Il resto della sua dichiarazione entra nella sfera privata delle relazioni con la ex moglie e con i figli, e su questa parte si può tranquillamente sorvolare. Non ha invece alcuna intenzione di sorvolare sulle accuse appena andate in onda Michele Bolognino, collegato a sua volta in video conferenza, che chiede la parola dopo Valerio. E’ l’unico capo emiliano che ha scelto il rito ordinario e che ora si trova in appello per cercare di rimediare ai 38 anni di carcere della prima sentenza. Poche parole, tono aggressivo, un fiume in piena contro il collaboratore di giustizia, con espressioni riassumibili in tre concetti: sei “uno sciacallo”, uno “sfruttatore”, uno che vuole fare la “primadonna”. Altri complimenti arrivano un minuto dopo da Alfredo Amato, 19 anni di condanna in primo grado, che normalmente è più morigerato del focoso fratello Francesco. Ma oggi anche Alfredo non si tiene: “Sei un povero tossico, non hai mai raccontato niente di vero, mai un fatto reale, preciso, ti inventi la ‘ndrangheta e io ti denuncio”. Poi interviene Giuseppe Vertinelli (poco meno di 30 anni in primo grado), per dire che lui ha un problema serio come dimostra la sua documentazione sanitaria e si deve curare i denti. Quando chiede la parola anche Francesco Amato, il giudice Pederiali lo invita a spostare la sua dichiarazione nell’udienza in cui verrà trattata la sua posizione, prevista a settembre. Francesco accetta e la seduta può finire.

Nell’aria resta l’odore della battaglia a distanza tra gli imputati.
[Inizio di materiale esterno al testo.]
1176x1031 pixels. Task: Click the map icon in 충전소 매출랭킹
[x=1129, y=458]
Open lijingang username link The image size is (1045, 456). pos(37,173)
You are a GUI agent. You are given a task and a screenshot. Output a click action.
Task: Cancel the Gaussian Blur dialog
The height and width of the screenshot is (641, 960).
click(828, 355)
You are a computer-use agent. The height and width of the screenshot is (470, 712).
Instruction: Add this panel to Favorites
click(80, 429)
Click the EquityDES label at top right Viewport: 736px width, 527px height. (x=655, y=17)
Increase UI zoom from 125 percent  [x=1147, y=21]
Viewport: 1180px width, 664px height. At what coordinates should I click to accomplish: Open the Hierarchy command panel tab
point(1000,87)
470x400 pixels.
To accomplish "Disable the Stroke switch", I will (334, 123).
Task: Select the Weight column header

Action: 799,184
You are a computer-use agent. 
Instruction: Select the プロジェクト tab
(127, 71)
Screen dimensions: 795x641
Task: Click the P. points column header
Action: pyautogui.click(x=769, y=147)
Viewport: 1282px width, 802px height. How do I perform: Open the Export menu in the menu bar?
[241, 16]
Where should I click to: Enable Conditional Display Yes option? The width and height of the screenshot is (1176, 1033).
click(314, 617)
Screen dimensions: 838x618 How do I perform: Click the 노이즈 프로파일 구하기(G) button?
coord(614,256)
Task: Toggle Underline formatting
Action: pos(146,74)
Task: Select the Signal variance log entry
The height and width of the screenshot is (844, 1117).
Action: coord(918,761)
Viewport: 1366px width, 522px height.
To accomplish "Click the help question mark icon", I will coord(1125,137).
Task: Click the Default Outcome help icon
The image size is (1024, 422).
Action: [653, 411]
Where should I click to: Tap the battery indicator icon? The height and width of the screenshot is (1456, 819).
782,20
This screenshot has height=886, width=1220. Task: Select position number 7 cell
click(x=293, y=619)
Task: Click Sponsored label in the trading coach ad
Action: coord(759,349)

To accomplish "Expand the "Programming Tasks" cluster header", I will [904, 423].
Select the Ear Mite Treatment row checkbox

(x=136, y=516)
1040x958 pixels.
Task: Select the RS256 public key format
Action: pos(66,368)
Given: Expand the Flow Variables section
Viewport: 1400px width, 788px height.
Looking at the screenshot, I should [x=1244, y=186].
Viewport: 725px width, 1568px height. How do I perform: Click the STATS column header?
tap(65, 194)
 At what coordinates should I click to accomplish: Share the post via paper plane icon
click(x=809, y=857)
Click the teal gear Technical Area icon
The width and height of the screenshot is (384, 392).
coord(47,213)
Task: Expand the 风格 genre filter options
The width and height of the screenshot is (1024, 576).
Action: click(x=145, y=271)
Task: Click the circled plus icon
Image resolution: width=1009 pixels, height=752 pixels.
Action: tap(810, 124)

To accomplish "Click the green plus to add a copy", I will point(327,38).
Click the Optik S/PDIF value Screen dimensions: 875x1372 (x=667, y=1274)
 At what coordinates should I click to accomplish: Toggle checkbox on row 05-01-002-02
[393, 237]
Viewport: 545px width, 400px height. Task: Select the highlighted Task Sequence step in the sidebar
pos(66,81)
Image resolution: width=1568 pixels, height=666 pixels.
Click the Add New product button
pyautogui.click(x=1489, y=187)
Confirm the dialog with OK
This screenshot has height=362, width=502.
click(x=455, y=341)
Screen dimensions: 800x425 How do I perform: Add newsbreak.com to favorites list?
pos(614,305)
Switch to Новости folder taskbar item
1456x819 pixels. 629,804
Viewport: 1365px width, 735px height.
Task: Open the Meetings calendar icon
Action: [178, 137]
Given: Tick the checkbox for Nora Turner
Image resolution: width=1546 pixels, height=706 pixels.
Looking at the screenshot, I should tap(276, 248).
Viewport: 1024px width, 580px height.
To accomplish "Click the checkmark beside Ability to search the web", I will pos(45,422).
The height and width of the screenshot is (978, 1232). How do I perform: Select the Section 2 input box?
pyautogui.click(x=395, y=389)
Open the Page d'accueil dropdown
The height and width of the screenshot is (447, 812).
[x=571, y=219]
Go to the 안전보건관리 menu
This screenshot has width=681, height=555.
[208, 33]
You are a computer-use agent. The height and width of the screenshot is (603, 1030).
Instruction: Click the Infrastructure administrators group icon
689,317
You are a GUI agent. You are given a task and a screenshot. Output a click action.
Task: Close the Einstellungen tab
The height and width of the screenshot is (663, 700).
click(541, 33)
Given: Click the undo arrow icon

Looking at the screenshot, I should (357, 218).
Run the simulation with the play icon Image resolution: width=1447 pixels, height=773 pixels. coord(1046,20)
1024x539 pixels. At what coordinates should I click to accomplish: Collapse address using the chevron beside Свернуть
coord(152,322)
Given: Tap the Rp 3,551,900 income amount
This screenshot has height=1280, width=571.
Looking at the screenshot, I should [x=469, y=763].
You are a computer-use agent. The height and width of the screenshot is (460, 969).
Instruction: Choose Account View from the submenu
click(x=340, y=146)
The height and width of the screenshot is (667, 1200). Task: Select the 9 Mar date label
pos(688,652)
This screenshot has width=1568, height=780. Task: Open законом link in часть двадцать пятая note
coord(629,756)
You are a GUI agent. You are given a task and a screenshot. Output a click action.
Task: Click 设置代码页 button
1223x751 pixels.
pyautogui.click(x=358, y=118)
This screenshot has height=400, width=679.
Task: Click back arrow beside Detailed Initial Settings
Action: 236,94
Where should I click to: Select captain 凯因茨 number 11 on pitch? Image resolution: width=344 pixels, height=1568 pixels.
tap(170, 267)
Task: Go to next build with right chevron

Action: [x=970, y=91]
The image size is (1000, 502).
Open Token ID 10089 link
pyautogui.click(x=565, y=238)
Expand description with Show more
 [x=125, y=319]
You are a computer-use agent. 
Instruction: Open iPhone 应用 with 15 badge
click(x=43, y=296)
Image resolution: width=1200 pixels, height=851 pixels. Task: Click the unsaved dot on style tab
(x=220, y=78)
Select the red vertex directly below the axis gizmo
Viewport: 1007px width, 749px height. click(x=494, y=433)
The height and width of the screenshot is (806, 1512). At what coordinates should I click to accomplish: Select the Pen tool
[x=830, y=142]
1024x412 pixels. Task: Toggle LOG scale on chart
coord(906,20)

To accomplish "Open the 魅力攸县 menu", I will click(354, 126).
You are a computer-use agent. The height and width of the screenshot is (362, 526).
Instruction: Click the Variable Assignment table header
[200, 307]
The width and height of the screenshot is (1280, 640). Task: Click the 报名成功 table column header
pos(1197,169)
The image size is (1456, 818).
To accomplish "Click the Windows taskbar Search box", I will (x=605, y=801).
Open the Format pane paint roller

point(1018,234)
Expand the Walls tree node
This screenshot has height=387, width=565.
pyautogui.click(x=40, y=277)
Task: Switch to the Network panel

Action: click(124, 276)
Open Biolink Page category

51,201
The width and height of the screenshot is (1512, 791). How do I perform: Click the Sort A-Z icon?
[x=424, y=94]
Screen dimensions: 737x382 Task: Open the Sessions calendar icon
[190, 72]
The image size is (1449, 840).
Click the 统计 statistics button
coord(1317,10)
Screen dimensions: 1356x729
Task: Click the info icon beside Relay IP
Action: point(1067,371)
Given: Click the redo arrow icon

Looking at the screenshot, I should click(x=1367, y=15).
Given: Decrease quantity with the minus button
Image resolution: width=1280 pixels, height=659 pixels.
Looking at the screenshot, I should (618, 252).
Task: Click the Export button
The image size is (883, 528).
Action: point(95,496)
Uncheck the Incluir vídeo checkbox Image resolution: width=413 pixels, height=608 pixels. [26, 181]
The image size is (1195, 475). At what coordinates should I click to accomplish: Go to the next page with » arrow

Forse prevedendola, o immaginando cosa potrà succedere in futuro, Antonio Valerio aveva chiuso il suo intervento parlando in latino: “Usque ad finem et ultra”. Avanti fino alla fine.

È il nuovo fronte della guerra di mafia nella nostra regione: non più con le armi come nel 1992 ma con le taglienti parole della videoconferenza.